Version: 1.7 (using KDE 4.7.2) OS: Linux Dolphin uses pdftotext too often on pdf files, which can lead to problems depending on how long each file takes to process, if the user hovers over the pdf files often, and in the case of a large pdf collection, can do this on every single pdf file hovered over. Reproducible: Sometimes Steps to Reproduce: Get a lot of PDF files (try some really big ones too), then hover over a whole bunch of them. Dolphin then starts a "pdftotext" process, which eats a bit of CPU, depending on how long it takes to process the PDF(s) (which can take a long time, especially given many PDF files). This happens somewhat consistently. Perhaps a way to cache the text or something, so it doesn't happen with the same files repeatedly, and also not doing it over many files at once (can happen if you have a bunch of PDF books in one folder).
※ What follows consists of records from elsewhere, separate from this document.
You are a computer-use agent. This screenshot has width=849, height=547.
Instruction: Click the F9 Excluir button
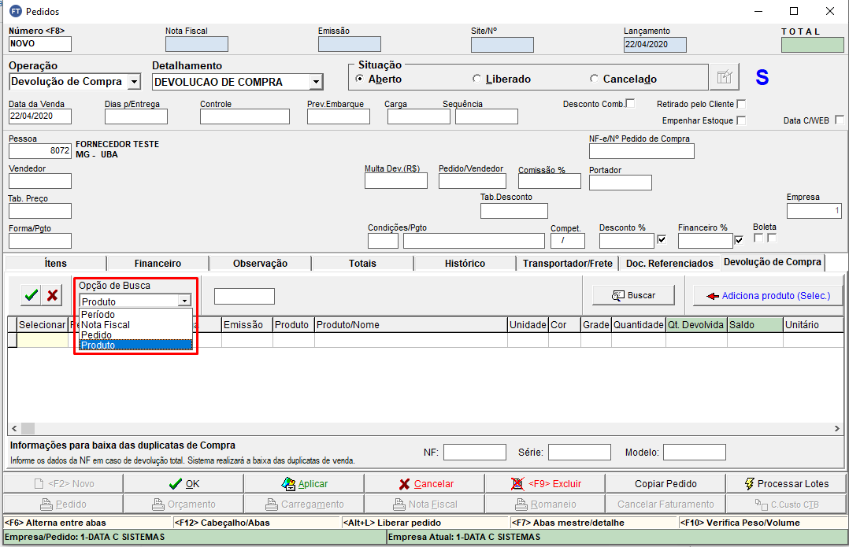coord(543,483)
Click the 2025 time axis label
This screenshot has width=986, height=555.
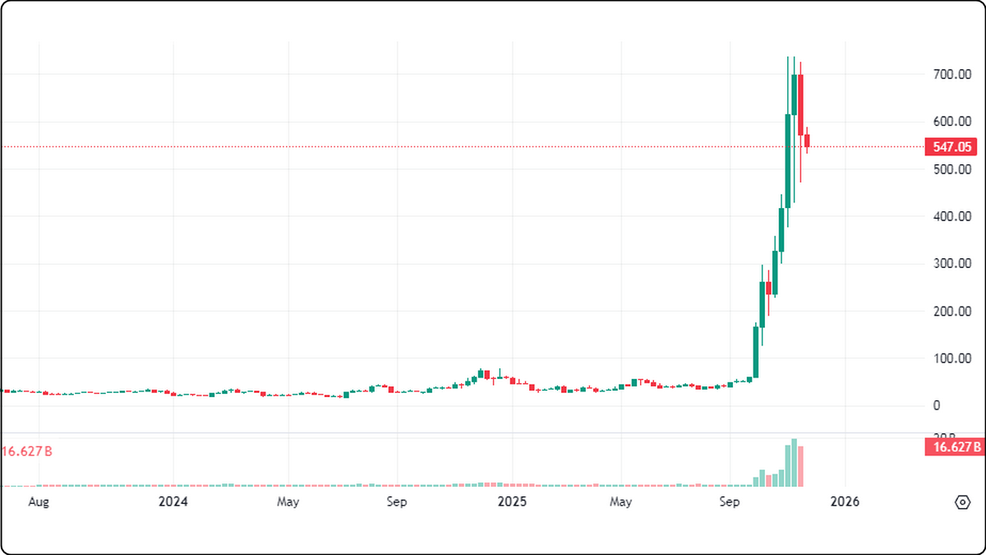point(514,502)
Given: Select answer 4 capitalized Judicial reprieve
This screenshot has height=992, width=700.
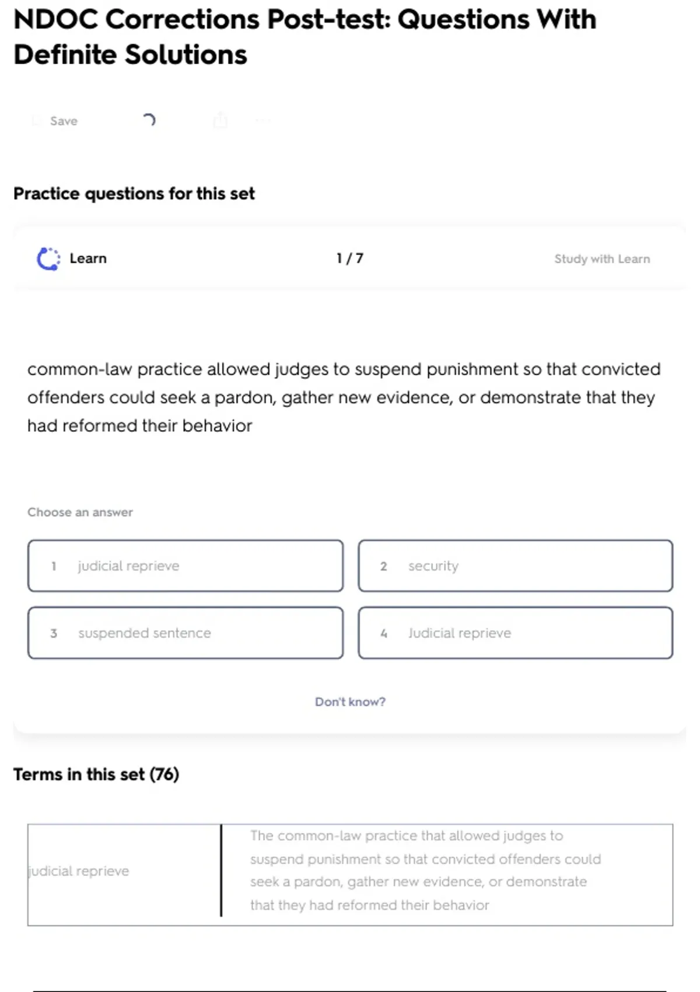Looking at the screenshot, I should (515, 633).
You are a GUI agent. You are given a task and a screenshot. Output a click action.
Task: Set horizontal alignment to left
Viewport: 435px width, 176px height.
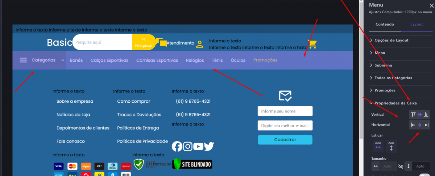click(413, 125)
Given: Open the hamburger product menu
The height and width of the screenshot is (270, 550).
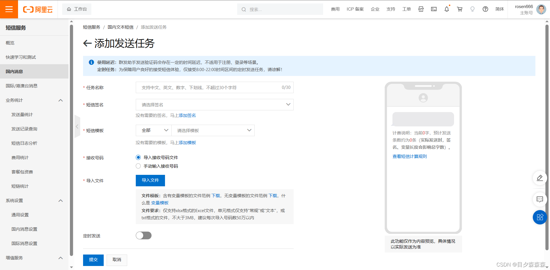Looking at the screenshot, I should [9, 9].
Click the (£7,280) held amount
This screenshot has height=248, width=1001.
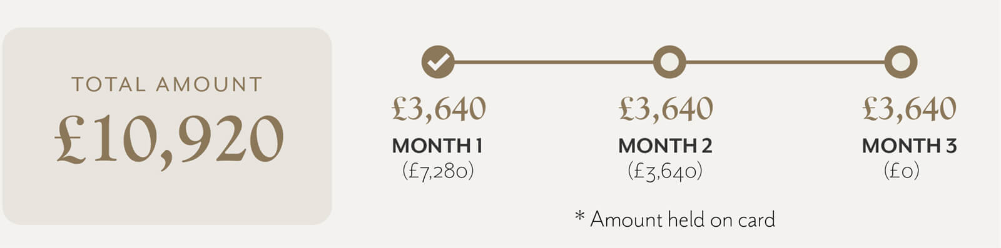[x=438, y=171]
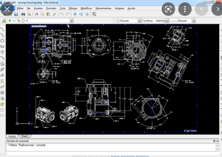Close the Ventana de comando panel
This screenshot has width=222, height=157.
click(x=218, y=141)
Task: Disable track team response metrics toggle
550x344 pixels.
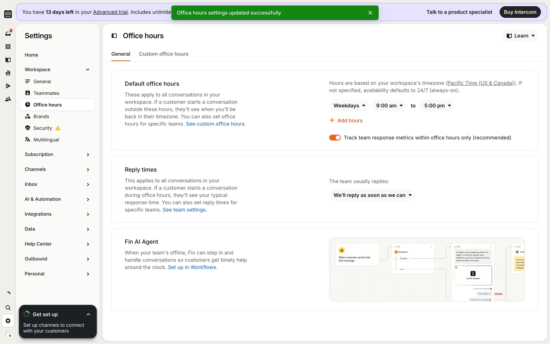Action: [x=335, y=138]
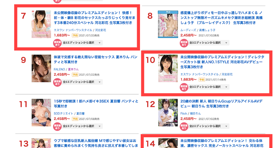This screenshot has width=280, height=148.
Task: Click the 限定版あり badge on rank 12 item
Action: [x=184, y=127]
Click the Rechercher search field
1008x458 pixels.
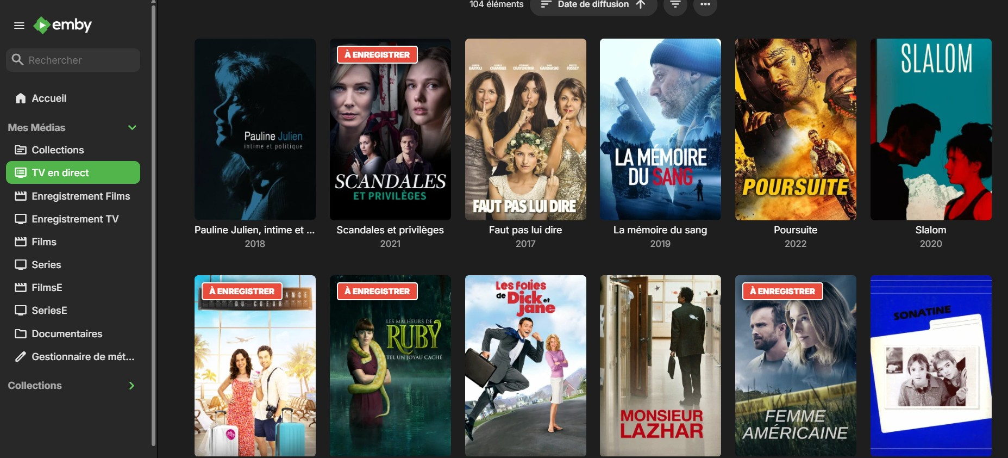[73, 60]
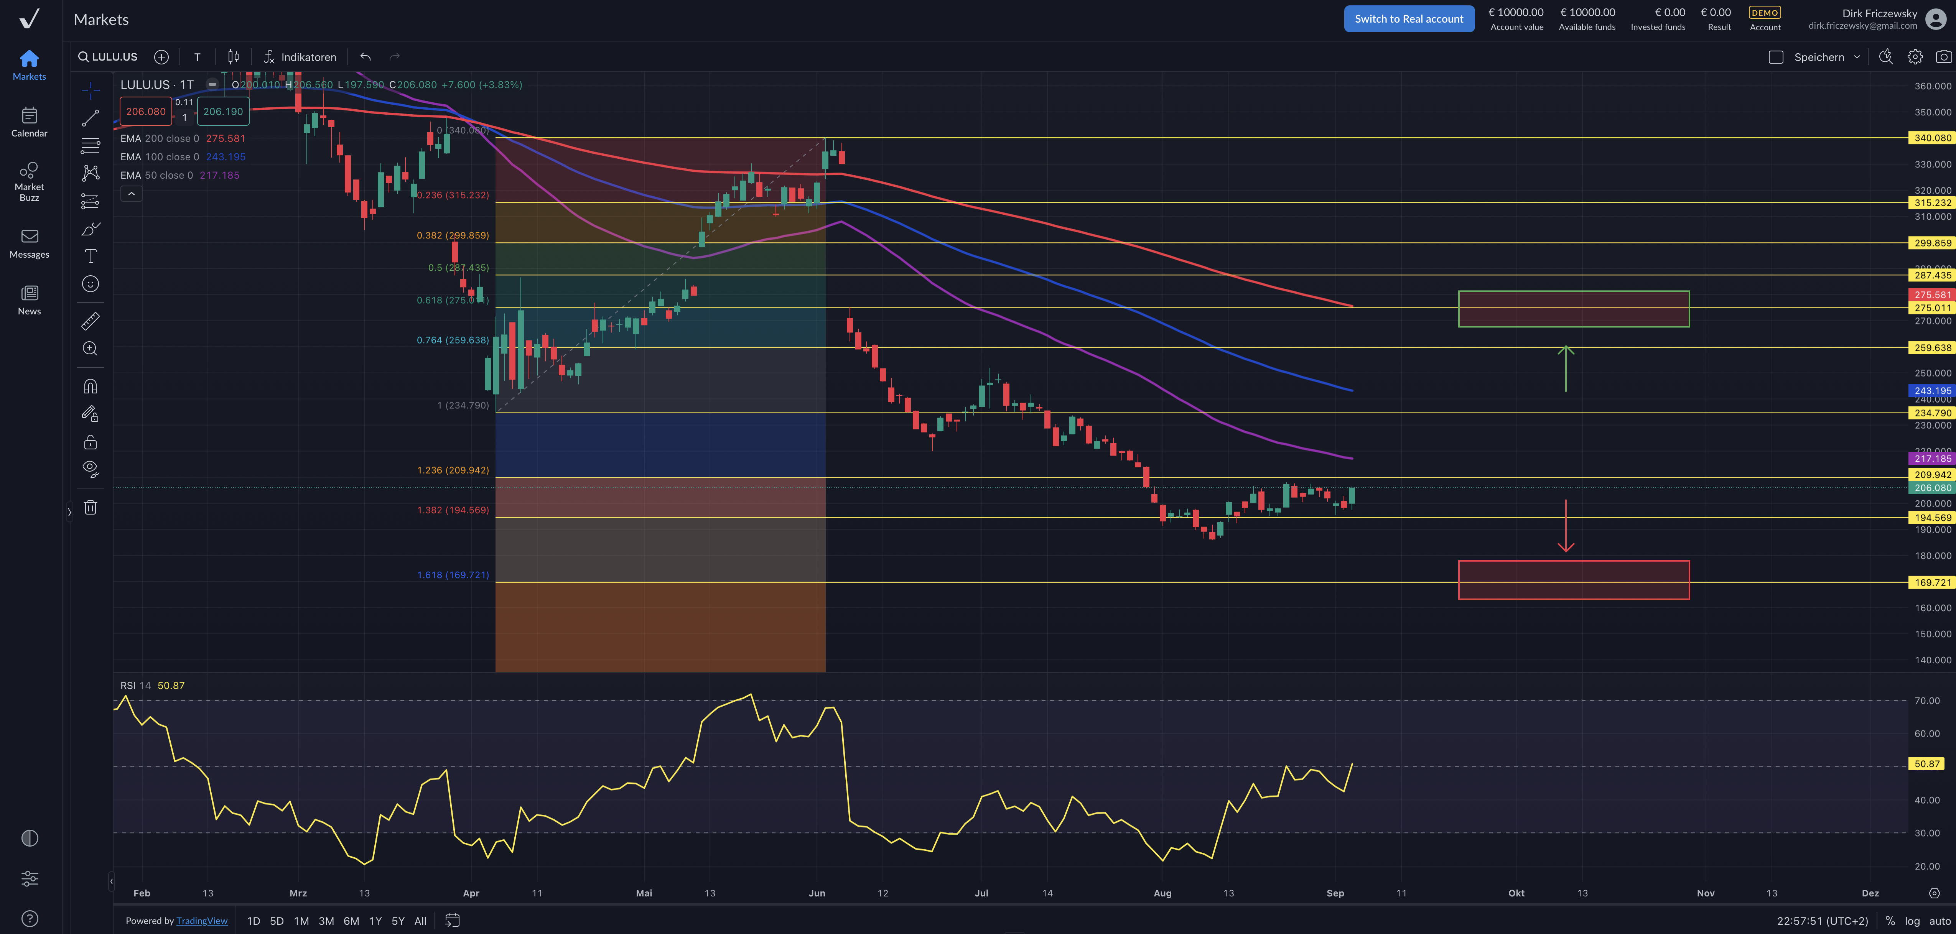Open the candle chart type selector
Viewport: 1956px width, 934px height.
[x=232, y=56]

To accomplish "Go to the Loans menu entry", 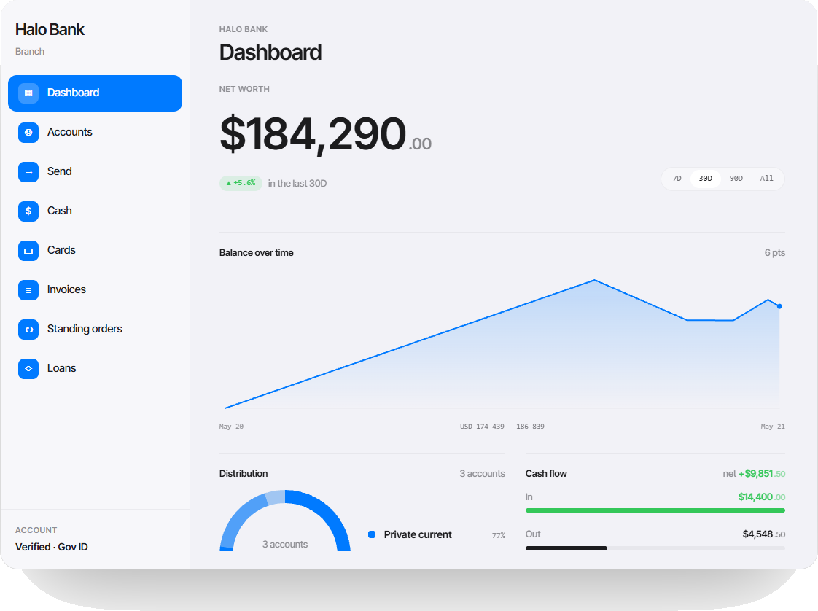I will tap(61, 368).
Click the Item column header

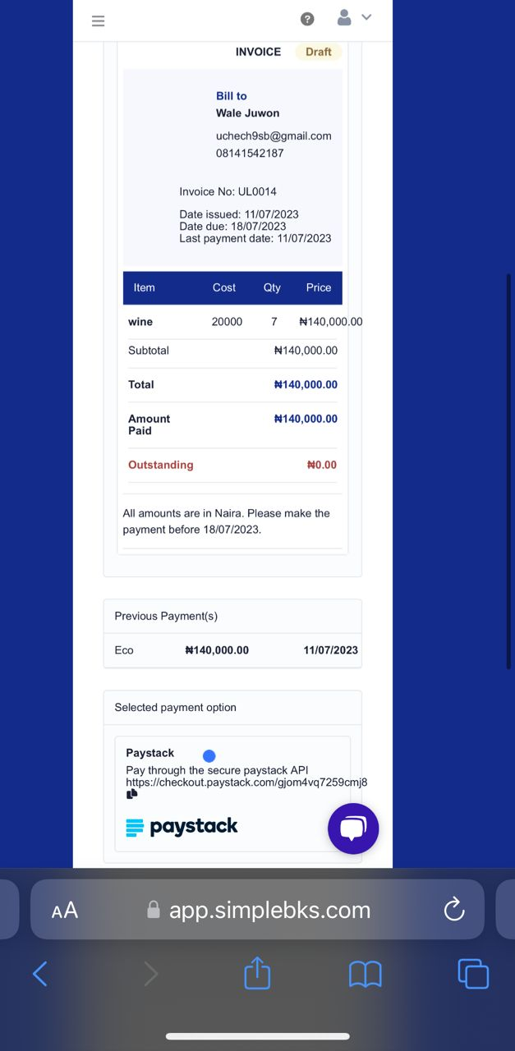[x=144, y=288]
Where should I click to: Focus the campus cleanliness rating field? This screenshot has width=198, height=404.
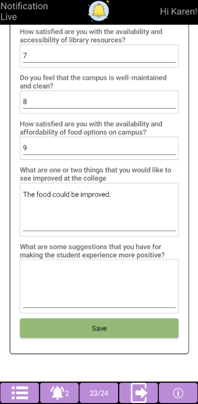pyautogui.click(x=99, y=102)
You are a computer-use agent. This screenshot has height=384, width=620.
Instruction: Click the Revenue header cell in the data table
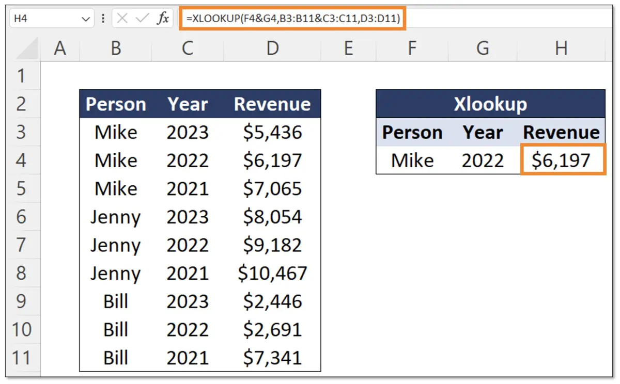272,104
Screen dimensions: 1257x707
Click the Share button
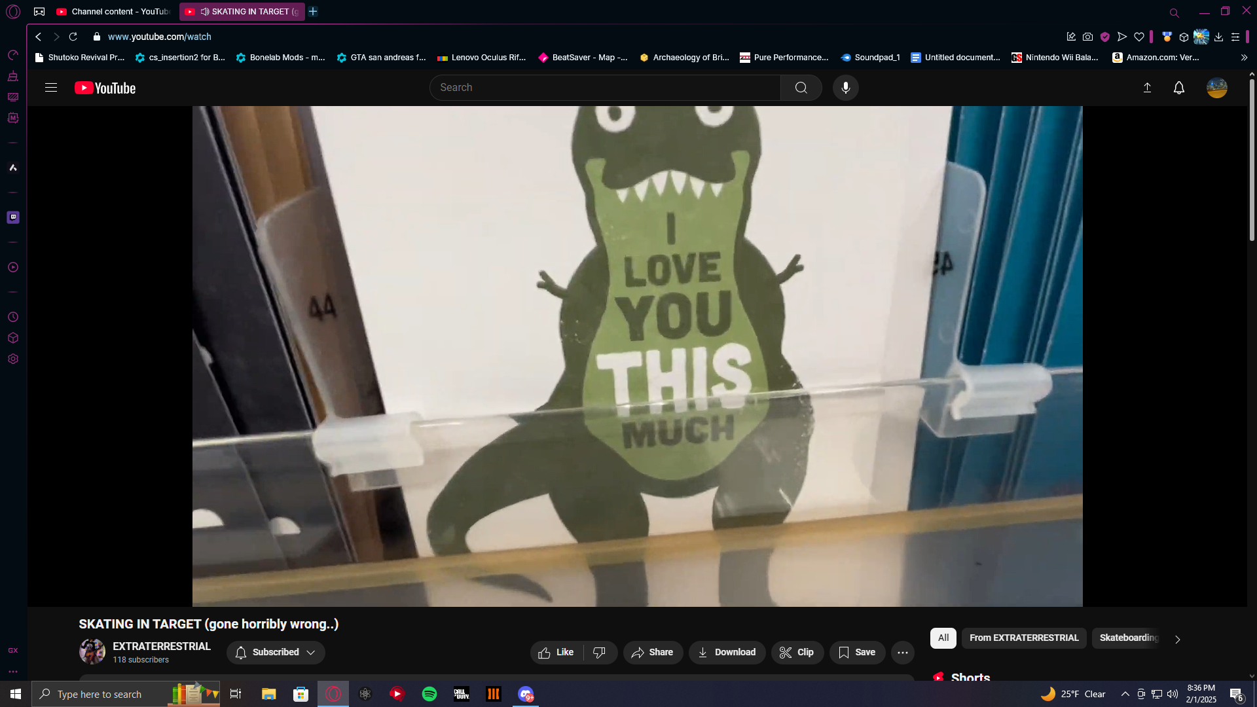652,653
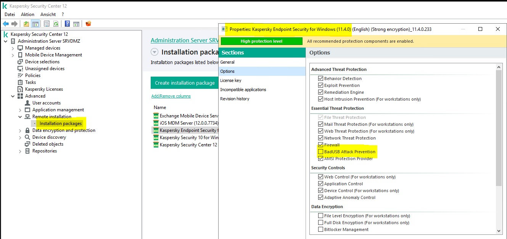The height and width of the screenshot is (239, 507).
Task: Select Kaspersky Licenses in the tree
Action: 44,89
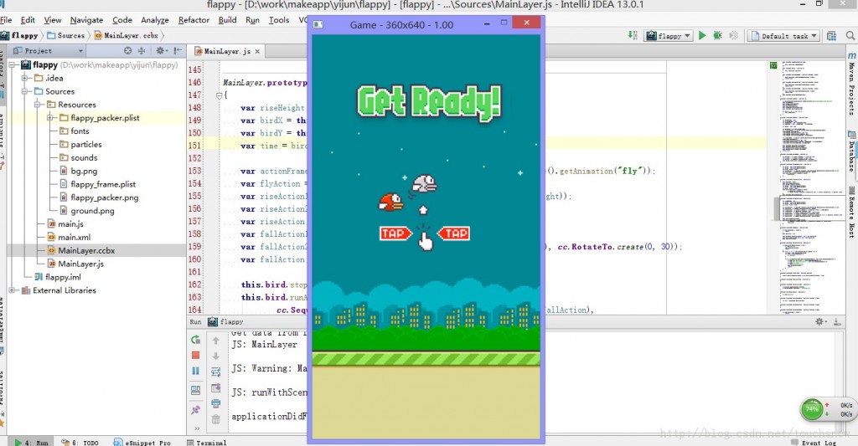Click the Debug bug icon
The image size is (858, 446).
pyautogui.click(x=717, y=36)
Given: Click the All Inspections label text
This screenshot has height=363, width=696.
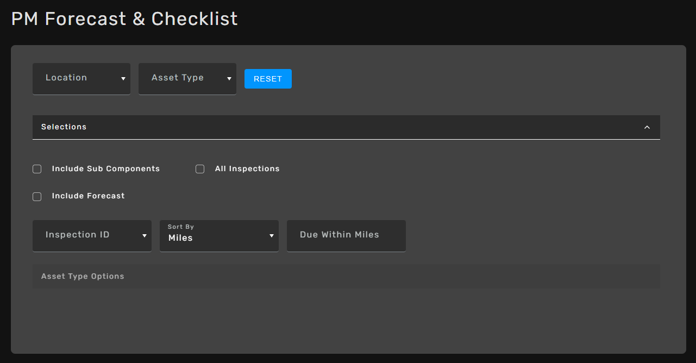Looking at the screenshot, I should (x=247, y=169).
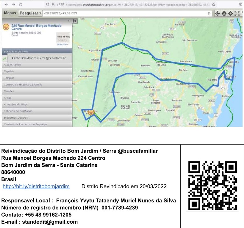Click the green route icon beside Distrito Bom Jardim
This screenshot has width=244, height=228.
tap(4, 58)
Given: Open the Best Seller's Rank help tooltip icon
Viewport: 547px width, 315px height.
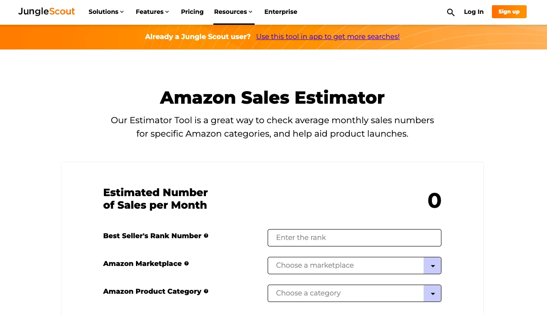Looking at the screenshot, I should tap(206, 236).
Actual Results: Lots of CPU eaten for a long time as the pdftotext process gets started for many PDF files (which take a long time to finish). Expected Results: A way to cache the text or something, and if CPU is going to be used, it doesn't happen every single time you hover over the same PDF files.
Thanks for the report. Actually the bug should get assigned to the PDF-plugin that analyzes the PDFs as it is out of scope of Dolphin how the parsing is done. But there are no clear maintainers for those plugins so let's keep this assigned for Dolphin. I don't plan to implement a custom caching algorithm for this as we have already one: Nepomuk. However I understand that due to the issues in the past with the indexer not everyone wants to enable Nepomuk (looks like the situation should get a lot better with 4.8 due to recent fixes but thats another story). So I'll leave this issue open in the hope that someone might want to check whether a more efficient approach for PDF parsing can be used.
This has been improved AFAIK in the corresponding analyzer in the meantime.